Georgia Wilson

Personal information
- Born: 20 May 1996 (age 30) Mahogany Creek, Western Australia

Sport
- Sport: Field hockey
- Position: Midfielder
- Club: Perth Thundersticks

National team
- Years: Team / Caps / Goals
- 2016: Australia U–21 / 3 / (0)
- 2017–: Australia / 27 / (0)

Medal record
Women's field hockey
Representing Australia
World Cup
| Bronze medal – third place | 2022 Terrassa/Amstelveen |  |
Commonwealth Games
| Silver medal – second place | 2022 Birmingham |  |
Oceania Cup
| Gold medal – first place | 2017 Sydney |  |

= Georgia Wilson (field hockey) =

Australian field hockey player

Georgia Wilson (born 20 May 1996) is an Australian field hockey player. In 2017 she was named to the Australian national team. She has also played for WA Diamonds. Her position is midfield.

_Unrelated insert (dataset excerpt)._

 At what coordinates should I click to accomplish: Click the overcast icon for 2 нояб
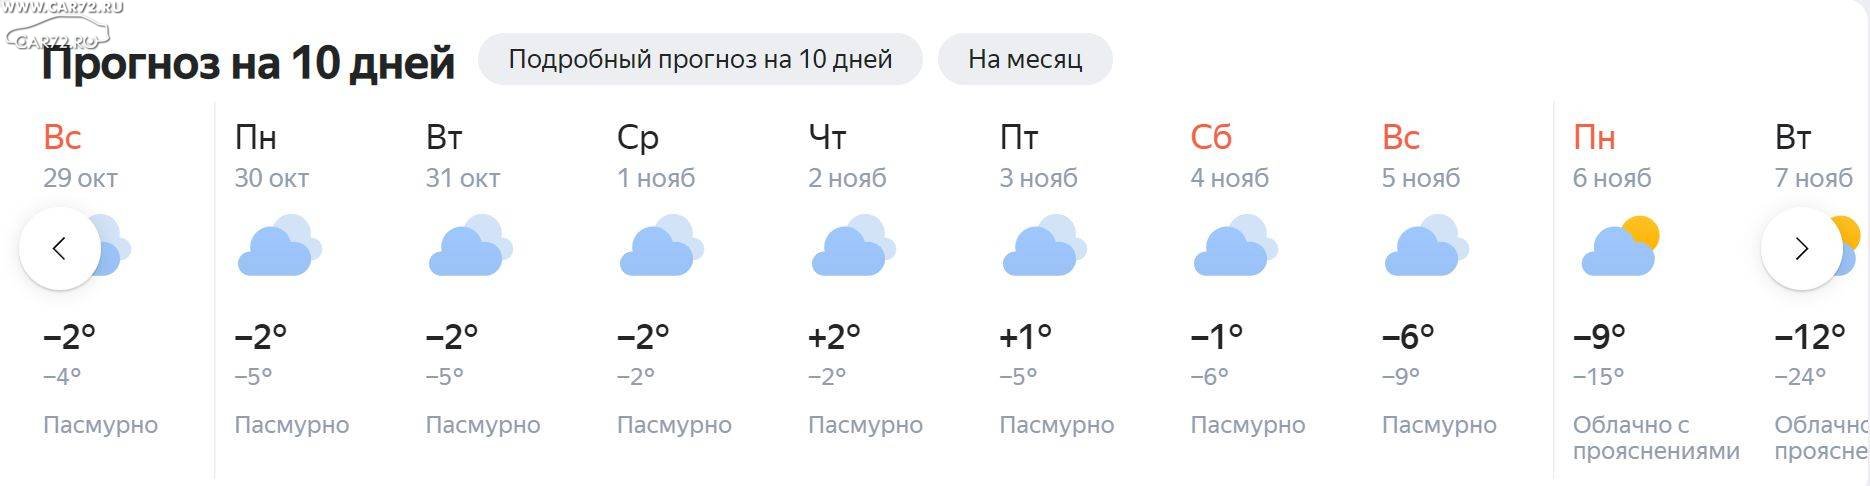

==Early life and education==
Wilson grew up in Mahogany Creek, Western Australia. She began playing hockey at age 4. Wilson studies Human Biology and Marketing at University of Western Australia.

==Career==
===Junior National Team===
Wilson first represented Australia at a junior level in 2016 at the Junior Oceania Cup, where the team finished first, securing qualification to the Junior World Cup.

Later that year, Wilson was also selected in the 'Jillaroos' squad for the Junior World Cup. Shortly before the tournament, she tore her hamstring forcing her to withdraw from the competition, and the injury ultimately sidelined her for three and a half months. Following the injury, Wilson participated in a national team training camp.

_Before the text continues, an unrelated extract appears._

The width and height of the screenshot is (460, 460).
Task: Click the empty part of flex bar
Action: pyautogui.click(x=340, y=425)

===Senior National Team===
In March 2017 Wilson was selected for the 2017 Hockeyroos squad, the Australian national women's field hockey team. Wilson plays the position of midfield. Wilson was part of the Hockeyroos team that secured a place in the 2018 women's field hockey world cup with a fifth-place finish at the 2017 World League Semi-Final.

Wilson was part of the WA Diamonds for the 2017 Australian Hockey League. That same year Hockey WA gave her the Rechelle Hawkes Youth Player of the Year award.